A SCIENTIST from a Yorkshire Dales farming family who became known to millions due to a ground-breaking documentary series has died at the age of 65.

Professor Nick Hitchon was an expert in nuclear fusion whose dream was to provide the world with relatively cheap and clean power, a dream which sadly remains unfulfilled to this day, for Nick and for many other scientists.

However, he was probably best known as one of the participants in the award-winning Up series. Nick, who has died in Wisconsin in the US following a long illness, grew up in Littondale as part of a farming family.

Though he was raised in a remote and rural area, Nick’s path was to take him far from the farming life of his forebears.
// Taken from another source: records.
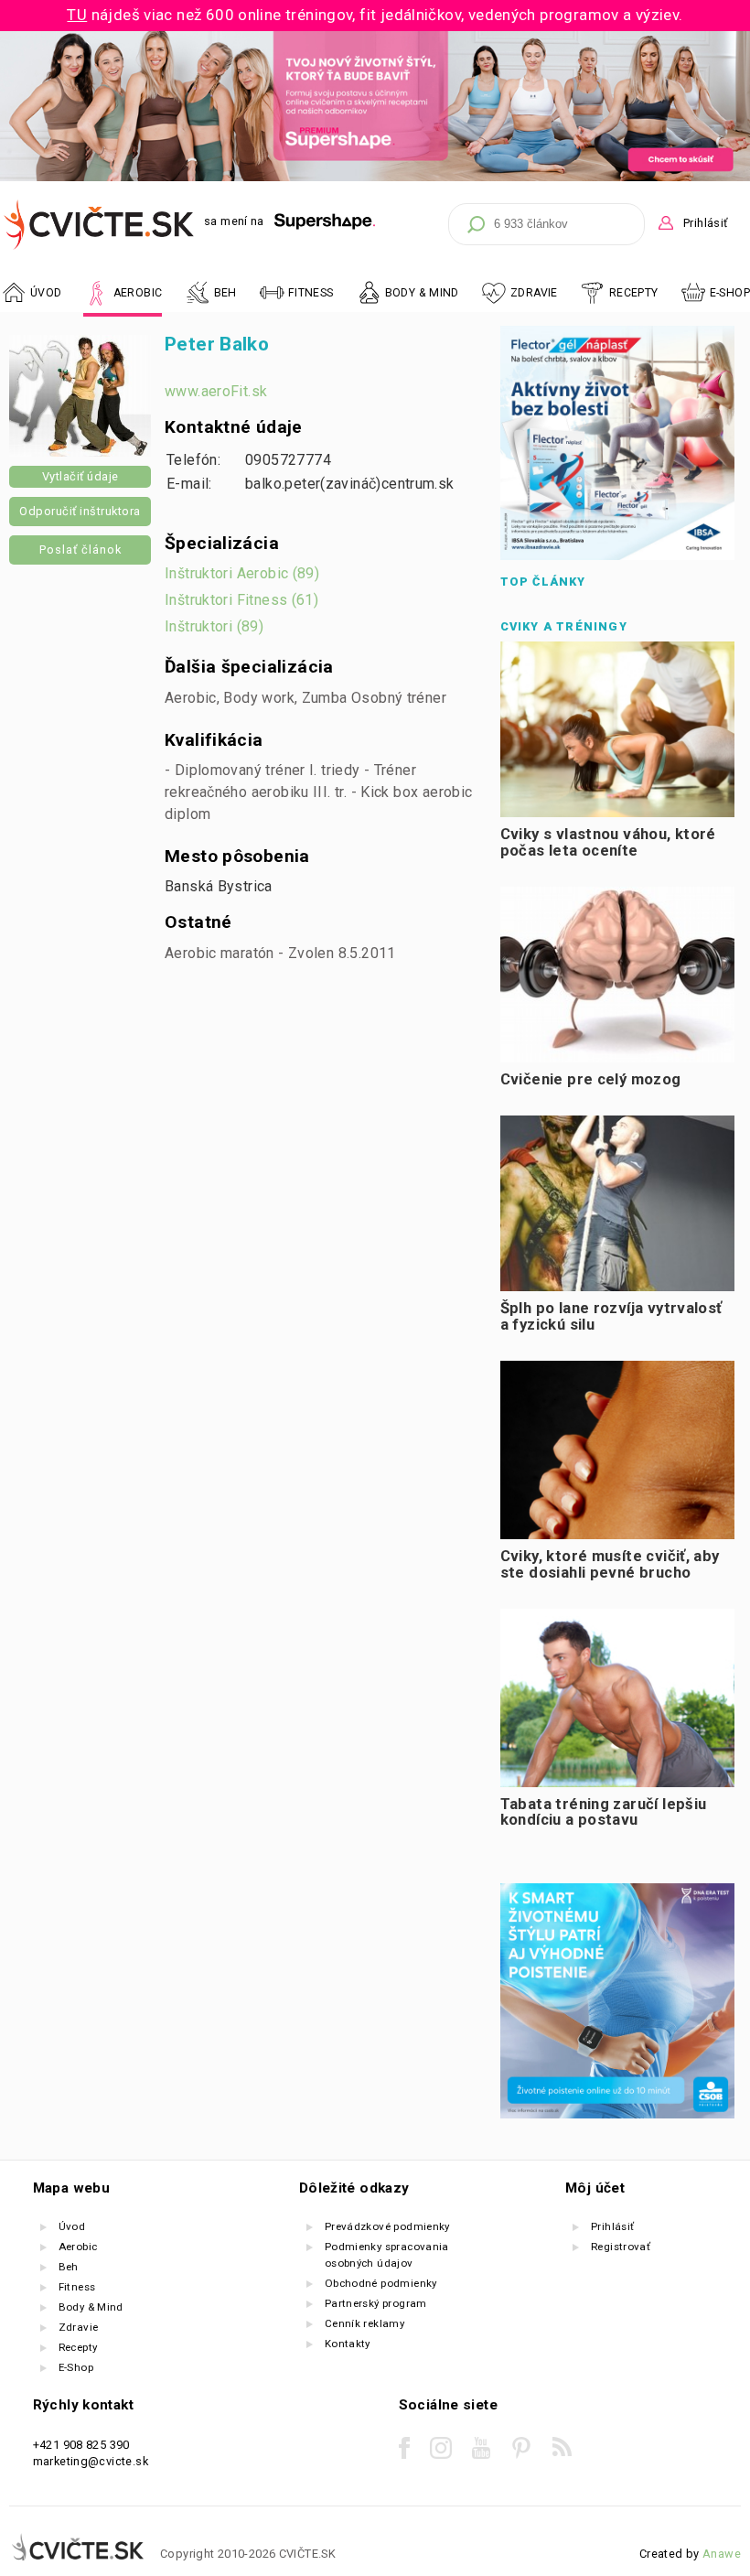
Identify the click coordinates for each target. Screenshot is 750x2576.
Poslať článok (80, 549)
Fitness (77, 2286)
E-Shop (730, 292)
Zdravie (79, 2327)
This was perhaps only dimly apparent when he was a pupil at the one-room Arncliffe CE Primary School and was chosen to take part in a Granada TV World in Action programme called Seven Up!

The story is that a TV researcher was despairing of finding a rural child who would talk to the camera for what was meant to be a one-off programme, in which children aged seven from differing backgrounds were asked their views on a range of subjects.

The researcher was told Nick would definitely talk, but he was only six. The researcher said that was near enough, and so it was that Nick appeared on British TV in 1964 to explain that he wanted to learn about the Moon, though he refused to say what he thought about girls.

It was meant to be a one-off programme, but the TV cameras returned for 14 Up, when Nick was actually 13.

By now he was at Ermysted’s Grammar School, Skipton. Here his love of science began to flourish, though he was also a keen sportsman, captaining the rugby first XV and playing for a Yorkshire Schools team.

From here he went to Merton College, Oxford, to study physics. The filming of 21 Up found Nick, now actually aged 19, busy with post-graduate studies at Oxford. The latest instalment of what was now the Up series was timed to coincide with the 21st anniversary of Granada TV, a sign that it was regarded as a prestigious programme. Now it is perhaps more seen as a precursor of reality television, examining the changing lives of real people at seven-yearly intervals.

Nick was about make a major change in his life, as he moved to the University of Wisconsin in the US in the early 1980s to continue his work in nuclear fusion.

He remained at the university’s Department of Computer and Electrical Engineering for four decades. Nick became a full professor in 1994 and was department chair from 1999 to 2002. He was the author of more than 100 articles and three books in his specialist field.

Nick participated in all the films in the Up documentary series. Originally intended as a one-off programme looking at how Britain’s class structure was reflected in the lives of seven-year-old children in the 1960s, it evolved as the programme makers started going back to see the participants every seven years, though Nick was always at least a year younger than the programme title suggested.

Though some of the filming happened in the US, more often the production team brought him back to the UK to be shown in locations with personal significance for him. This included the Dales, which gave him an opportunity to see his late parents, Guy and Iona Hitchon, and younger brothers Andrew and Chris, and occasionally to carry out farm-related tasks, something he had not been asked to do for many years.

Nick was diagnosed with cancer several years ago but was determined to live as full a life as possible, and only retired from the university in the spring of 2022.

He leaves his widow, Cryss, and son Adam. A funeral service is to be held in Wisconsin.